> **PROBLEM**:
Each line below must be written out exactly as shown.

> **DATA TO EXAMINE**:

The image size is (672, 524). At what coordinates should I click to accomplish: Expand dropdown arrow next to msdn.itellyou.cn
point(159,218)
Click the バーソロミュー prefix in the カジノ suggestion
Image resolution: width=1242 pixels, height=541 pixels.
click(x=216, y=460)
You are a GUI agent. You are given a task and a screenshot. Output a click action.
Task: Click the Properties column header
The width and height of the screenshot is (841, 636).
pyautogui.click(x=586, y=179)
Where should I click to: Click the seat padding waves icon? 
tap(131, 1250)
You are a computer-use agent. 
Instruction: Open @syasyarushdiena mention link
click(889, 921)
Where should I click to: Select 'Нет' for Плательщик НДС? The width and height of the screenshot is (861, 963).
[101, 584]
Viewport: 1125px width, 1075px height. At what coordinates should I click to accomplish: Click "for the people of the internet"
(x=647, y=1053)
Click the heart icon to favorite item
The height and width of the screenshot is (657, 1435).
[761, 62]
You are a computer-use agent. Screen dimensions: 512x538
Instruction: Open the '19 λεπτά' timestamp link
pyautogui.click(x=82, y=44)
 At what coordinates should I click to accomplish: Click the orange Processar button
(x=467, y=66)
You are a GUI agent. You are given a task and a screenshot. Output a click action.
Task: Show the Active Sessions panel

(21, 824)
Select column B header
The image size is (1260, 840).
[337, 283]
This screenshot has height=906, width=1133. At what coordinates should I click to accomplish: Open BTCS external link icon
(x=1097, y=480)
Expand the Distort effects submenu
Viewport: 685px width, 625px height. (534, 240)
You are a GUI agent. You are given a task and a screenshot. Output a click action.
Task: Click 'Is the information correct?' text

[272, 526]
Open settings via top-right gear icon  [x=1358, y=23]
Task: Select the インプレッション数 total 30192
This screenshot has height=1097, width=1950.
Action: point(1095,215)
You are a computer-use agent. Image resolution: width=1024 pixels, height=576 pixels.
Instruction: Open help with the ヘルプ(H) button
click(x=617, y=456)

> **TASK SOLUTION**:
The image size is (672, 524). At what coordinates should I click to accomplish: Expand dropdown arrow next to msdn.itellyou.cn
point(159,218)
Click the バーソロミュー prefix in the カジノ suggestion
Image resolution: width=1242 pixels, height=541 pixels.
click(x=216, y=460)
You are a GUI agent. You are given a task and a screenshot. Output a click action.
Task: Click the Properties column header
The width and height of the screenshot is (841, 636).
pyautogui.click(x=586, y=179)
Where should I click to: Click the seat padding waves icon? 
tap(131, 1250)
You are a computer-use agent. 
Instruction: Open @syasyarushdiena mention link
click(889, 921)
Where should I click to: Select 'Нет' for Плательщик НДС? The width and height of the screenshot is (861, 963).
[101, 584]
Viewport: 1125px width, 1075px height. At what coordinates should I click to accomplish: Click "for the people of the internet"
(x=647, y=1053)
Click the heart icon to favorite item
The height and width of the screenshot is (657, 1435).
[761, 62]
You are a computer-use agent. Screen dimensions: 512x538
Instruction: Open the '19 λεπτά' timestamp link
pyautogui.click(x=82, y=44)
 At what coordinates should I click to accomplish: Click the orange Processar button
(x=467, y=66)
You are a GUI agent. You are given a task and a screenshot. Output a click action.
Task: Show the Active Sessions panel

(21, 824)
Select column B header
The image size is (1260, 840).
[337, 283]
This screenshot has height=906, width=1133. At what coordinates should I click to accomplish: Open BTCS external link icon
(x=1097, y=480)
Expand the Distort effects submenu
Viewport: 685px width, 625px height. (534, 240)
You are a GUI agent. You are given a task and a screenshot. Output a click action.
Task: Click 'Is the information correct?' text

[272, 526]
Open settings via top-right gear icon  [x=1358, y=23]
Task: Select the インプレッション数 total 30192
This screenshot has height=1097, width=1950.
Action: point(1095,215)
You are a computer-use agent. Image resolution: width=1024 pixels, height=576 pixels.
Instruction: Open help with the ヘルプ(H) button
click(x=617, y=456)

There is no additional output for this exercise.